## Work required
Among the entries below, one line contains "This screenshot has width=840, height=500." and another contains "Task: Click the Time axis title at bottom". Transcribe those two lines and every line between them, exactly.

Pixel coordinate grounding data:
◇ ◇ ◇ ◇ ◇ ◇ ◇
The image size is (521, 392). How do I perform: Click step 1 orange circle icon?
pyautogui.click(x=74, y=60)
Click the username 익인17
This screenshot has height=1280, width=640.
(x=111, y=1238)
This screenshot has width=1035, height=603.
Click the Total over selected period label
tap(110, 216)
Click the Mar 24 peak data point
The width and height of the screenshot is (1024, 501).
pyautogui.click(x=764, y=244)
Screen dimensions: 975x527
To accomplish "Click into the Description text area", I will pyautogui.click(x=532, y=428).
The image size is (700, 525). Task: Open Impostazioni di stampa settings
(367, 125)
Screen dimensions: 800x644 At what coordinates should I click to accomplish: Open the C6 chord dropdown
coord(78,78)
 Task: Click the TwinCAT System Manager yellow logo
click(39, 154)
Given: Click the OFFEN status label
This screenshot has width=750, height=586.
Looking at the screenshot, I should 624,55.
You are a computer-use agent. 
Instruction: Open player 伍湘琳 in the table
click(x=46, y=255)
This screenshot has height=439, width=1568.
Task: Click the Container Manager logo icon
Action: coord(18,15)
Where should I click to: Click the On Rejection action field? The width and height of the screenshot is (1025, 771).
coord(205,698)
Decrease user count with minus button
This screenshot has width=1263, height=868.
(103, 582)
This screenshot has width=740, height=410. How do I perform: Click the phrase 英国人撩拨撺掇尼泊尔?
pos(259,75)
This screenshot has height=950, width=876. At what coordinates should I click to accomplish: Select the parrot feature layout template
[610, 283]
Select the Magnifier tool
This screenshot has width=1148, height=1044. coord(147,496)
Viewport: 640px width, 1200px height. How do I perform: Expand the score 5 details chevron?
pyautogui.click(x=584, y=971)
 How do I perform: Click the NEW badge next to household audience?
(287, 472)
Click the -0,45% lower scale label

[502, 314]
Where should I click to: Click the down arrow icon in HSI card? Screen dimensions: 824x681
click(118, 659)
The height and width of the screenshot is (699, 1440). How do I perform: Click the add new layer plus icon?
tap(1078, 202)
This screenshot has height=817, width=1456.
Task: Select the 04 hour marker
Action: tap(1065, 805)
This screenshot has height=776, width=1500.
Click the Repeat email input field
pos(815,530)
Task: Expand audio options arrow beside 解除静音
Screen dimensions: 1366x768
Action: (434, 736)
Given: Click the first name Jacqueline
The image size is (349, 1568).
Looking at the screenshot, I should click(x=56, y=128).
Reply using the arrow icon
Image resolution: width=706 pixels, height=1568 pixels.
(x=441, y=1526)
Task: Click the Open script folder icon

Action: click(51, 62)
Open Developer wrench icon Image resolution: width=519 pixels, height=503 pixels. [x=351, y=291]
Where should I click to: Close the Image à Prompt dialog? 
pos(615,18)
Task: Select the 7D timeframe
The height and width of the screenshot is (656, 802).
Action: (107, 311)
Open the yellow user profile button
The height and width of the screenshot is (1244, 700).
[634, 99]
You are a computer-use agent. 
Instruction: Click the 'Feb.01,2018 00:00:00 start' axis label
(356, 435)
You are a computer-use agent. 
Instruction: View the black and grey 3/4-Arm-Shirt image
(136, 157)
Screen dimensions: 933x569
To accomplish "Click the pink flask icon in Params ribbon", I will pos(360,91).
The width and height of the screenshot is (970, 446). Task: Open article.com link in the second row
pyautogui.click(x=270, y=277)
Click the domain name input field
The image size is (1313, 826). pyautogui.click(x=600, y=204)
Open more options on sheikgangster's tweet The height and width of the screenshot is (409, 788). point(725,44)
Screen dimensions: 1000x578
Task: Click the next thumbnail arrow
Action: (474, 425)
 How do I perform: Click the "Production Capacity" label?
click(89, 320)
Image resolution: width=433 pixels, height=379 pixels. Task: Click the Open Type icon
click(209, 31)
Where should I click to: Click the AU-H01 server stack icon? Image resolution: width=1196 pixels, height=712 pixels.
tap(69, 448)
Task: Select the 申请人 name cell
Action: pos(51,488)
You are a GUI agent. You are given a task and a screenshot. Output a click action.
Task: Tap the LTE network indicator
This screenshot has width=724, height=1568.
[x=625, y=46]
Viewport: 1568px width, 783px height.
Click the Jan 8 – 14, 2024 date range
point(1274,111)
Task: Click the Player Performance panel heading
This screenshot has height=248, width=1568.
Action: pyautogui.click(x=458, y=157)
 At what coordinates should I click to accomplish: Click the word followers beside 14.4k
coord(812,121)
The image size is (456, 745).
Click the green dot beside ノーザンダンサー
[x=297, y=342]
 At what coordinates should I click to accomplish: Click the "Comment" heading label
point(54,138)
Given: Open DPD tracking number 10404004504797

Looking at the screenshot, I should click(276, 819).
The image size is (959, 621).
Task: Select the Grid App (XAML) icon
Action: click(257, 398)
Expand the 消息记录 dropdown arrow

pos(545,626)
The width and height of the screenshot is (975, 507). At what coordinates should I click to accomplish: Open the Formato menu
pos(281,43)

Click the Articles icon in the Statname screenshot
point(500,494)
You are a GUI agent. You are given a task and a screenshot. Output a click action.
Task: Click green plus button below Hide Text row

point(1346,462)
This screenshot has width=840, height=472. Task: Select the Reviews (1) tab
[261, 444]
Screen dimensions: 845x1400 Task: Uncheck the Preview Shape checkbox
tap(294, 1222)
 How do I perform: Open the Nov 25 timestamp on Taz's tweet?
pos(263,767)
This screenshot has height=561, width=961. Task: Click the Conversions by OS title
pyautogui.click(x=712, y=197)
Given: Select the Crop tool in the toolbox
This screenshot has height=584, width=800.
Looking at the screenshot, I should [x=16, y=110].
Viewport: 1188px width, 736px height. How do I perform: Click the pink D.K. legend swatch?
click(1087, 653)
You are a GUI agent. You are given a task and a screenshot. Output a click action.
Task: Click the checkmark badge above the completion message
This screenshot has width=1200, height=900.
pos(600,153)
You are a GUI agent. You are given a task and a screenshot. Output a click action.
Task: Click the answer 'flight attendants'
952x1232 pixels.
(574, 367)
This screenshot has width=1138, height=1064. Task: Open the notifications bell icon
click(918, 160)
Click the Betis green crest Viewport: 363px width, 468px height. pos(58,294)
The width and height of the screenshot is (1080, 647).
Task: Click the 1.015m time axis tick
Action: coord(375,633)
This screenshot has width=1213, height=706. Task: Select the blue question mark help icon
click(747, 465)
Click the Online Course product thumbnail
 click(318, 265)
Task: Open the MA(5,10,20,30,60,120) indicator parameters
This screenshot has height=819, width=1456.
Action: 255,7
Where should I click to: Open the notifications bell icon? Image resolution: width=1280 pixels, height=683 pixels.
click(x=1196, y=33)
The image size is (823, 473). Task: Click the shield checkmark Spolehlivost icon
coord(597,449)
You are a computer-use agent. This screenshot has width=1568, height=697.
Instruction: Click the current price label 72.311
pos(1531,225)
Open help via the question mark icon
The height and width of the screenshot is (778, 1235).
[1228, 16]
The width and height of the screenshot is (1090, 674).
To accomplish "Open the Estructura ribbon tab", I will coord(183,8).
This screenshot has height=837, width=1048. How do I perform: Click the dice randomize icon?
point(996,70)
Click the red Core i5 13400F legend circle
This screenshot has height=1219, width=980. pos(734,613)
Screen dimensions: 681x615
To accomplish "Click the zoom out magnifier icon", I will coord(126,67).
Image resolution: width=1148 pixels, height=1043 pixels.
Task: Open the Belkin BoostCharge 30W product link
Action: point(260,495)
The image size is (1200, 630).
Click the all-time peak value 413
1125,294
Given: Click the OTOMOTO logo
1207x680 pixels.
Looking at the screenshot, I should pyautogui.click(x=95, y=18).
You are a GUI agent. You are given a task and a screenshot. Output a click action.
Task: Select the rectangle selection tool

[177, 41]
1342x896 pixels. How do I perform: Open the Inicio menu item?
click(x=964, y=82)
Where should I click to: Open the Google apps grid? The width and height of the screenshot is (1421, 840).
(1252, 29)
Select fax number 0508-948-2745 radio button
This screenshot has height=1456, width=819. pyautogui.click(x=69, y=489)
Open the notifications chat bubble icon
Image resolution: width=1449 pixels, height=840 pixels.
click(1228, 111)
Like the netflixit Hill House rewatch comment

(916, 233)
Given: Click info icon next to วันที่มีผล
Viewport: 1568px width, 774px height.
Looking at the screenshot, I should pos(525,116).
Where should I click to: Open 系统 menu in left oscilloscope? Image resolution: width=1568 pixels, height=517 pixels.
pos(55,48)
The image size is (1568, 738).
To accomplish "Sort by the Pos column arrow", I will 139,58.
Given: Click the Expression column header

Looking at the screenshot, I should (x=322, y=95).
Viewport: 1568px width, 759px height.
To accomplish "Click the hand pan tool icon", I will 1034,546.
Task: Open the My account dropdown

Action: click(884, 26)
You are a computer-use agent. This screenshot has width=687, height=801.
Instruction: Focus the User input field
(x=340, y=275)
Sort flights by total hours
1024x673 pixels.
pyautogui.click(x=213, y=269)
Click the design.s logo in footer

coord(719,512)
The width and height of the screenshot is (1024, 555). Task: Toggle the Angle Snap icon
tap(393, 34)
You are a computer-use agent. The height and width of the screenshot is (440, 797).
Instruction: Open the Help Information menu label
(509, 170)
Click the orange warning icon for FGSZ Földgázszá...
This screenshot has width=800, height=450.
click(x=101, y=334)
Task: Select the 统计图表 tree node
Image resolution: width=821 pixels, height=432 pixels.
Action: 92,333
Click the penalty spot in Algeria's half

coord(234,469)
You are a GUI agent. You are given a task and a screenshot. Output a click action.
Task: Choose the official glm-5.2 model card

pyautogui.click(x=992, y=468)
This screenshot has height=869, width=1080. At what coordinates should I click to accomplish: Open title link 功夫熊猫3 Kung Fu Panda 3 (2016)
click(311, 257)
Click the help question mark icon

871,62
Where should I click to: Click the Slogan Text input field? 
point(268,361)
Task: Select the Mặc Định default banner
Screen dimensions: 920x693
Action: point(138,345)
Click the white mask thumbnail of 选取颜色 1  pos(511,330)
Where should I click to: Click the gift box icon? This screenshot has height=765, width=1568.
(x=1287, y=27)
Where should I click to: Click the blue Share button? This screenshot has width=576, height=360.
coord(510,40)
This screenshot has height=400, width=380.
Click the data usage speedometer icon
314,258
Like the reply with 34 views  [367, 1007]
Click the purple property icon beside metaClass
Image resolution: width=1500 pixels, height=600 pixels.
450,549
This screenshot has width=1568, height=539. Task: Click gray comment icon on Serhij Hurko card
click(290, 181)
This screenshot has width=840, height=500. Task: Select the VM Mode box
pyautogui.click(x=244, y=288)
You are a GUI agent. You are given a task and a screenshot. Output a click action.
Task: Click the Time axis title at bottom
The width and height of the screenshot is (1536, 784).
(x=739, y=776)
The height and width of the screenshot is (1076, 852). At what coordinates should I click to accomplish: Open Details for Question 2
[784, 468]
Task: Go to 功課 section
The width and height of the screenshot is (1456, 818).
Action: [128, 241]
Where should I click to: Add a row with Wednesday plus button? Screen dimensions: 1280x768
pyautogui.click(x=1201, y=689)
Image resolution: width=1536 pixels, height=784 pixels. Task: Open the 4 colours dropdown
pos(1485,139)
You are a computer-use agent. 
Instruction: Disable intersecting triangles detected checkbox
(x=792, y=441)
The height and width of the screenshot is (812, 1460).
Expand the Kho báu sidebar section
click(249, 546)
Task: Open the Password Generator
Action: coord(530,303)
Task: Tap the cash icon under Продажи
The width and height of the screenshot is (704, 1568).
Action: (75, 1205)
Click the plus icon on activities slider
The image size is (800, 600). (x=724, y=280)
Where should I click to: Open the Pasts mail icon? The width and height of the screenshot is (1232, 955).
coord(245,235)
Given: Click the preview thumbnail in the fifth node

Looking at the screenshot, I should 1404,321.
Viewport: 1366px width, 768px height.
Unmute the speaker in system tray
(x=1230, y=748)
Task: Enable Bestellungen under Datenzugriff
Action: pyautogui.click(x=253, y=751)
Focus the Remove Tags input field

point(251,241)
◇ ◇ ◇ ◇ ◇ ◇ ◇
## Answer to the exercise
This screenshot has width=840, height=500. Task: Select the VM Mode box
pyautogui.click(x=244, y=288)
You are a GUI agent. You are given a task and a screenshot. Output a click action.
Task: Click the Time axis title at bottom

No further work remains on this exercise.